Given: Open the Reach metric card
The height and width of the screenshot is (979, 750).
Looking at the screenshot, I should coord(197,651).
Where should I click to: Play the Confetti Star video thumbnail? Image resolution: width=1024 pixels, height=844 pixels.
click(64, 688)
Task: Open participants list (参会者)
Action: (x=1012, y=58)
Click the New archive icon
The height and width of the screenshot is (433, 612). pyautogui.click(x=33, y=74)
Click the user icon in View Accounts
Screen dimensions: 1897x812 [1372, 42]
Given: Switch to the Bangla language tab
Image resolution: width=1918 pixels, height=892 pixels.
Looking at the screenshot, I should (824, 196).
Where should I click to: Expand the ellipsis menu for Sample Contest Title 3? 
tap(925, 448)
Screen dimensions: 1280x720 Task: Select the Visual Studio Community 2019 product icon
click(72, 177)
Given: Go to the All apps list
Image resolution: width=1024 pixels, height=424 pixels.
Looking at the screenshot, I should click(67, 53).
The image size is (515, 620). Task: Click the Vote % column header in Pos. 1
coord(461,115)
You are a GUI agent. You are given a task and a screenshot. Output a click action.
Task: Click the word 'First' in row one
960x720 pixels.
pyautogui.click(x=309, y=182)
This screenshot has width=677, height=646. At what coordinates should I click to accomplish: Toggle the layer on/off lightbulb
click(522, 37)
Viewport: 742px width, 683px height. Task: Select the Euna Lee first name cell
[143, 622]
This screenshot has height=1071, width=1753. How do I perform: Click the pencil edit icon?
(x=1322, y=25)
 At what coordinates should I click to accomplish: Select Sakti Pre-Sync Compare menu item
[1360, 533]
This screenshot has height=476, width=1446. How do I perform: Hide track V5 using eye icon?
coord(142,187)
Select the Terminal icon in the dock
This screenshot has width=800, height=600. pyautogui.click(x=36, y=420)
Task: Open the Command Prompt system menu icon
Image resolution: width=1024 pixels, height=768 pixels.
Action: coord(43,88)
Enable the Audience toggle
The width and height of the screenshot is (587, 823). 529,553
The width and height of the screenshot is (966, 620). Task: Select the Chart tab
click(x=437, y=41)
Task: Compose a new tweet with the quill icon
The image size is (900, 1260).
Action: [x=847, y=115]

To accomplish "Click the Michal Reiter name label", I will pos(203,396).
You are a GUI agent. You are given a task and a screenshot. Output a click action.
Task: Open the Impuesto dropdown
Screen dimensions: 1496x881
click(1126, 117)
::::
[Work task]
Retype all of the entries shown above, exactly.

[Completed exercise]
Given: Open the Reach metric card
The height and width of the screenshot is (979, 750).
Looking at the screenshot, I should coord(197,651).
Where should I click to: Play the Confetti Star video thumbnail? Image resolution: width=1024 pixels, height=844 pixels.
click(64, 688)
Task: Open participants list (参会者)
Action: (x=1012, y=58)
Click the New archive icon
The height and width of the screenshot is (433, 612). pyautogui.click(x=33, y=74)
Click the user icon in View Accounts
Screen dimensions: 1897x812 [1372, 42]
Given: Switch to the Bangla language tab
Image resolution: width=1918 pixels, height=892 pixels.
Looking at the screenshot, I should (824, 196).
Where should I click to: Expand the ellipsis menu for Sample Contest Title 3? 
tap(925, 448)
Screen dimensions: 1280x720 Task: Select the Visual Studio Community 2019 product icon
click(72, 177)
Given: Go to the All apps list
Image resolution: width=1024 pixels, height=424 pixels.
Looking at the screenshot, I should click(67, 53).
The image size is (515, 620). Task: Click the Vote % column header in Pos. 1
coord(461,115)
You are a GUI agent. You are given a task and a screenshot. Output a click action.
Task: Click the word 'First' in row one
960x720 pixels.
pyautogui.click(x=309, y=182)
This screenshot has width=677, height=646. At what coordinates should I click to accomplish: Toggle the layer on/off lightbulb
click(522, 37)
Viewport: 742px width, 683px height. Task: Select the Euna Lee first name cell
[143, 622]
This screenshot has height=1071, width=1753. How do I perform: Click the pencil edit icon?
(x=1322, y=25)
 At what coordinates should I click to accomplish: Select Sakti Pre-Sync Compare menu item
[1360, 533]
This screenshot has height=476, width=1446. How do I perform: Hide track V5 using eye icon?
coord(142,187)
Select the Terminal icon in the dock
This screenshot has width=800, height=600. pyautogui.click(x=36, y=420)
Task: Open the Command Prompt system menu icon
Image resolution: width=1024 pixels, height=768 pixels.
Action: coord(43,88)
Enable the Audience toggle
The width and height of the screenshot is (587, 823). 529,553
The width and height of the screenshot is (966, 620). Task: Select the Chart tab
click(x=437, y=41)
Task: Compose a new tweet with the quill icon
The image size is (900, 1260).
Action: [x=847, y=115]

To accomplish "Click the Michal Reiter name label", I will pos(203,396).
You are a GUI agent. You are given a task and a screenshot. Output a click action.
Task: Open the Impuesto dropdown
Screen dimensions: 1496x881
click(1126, 117)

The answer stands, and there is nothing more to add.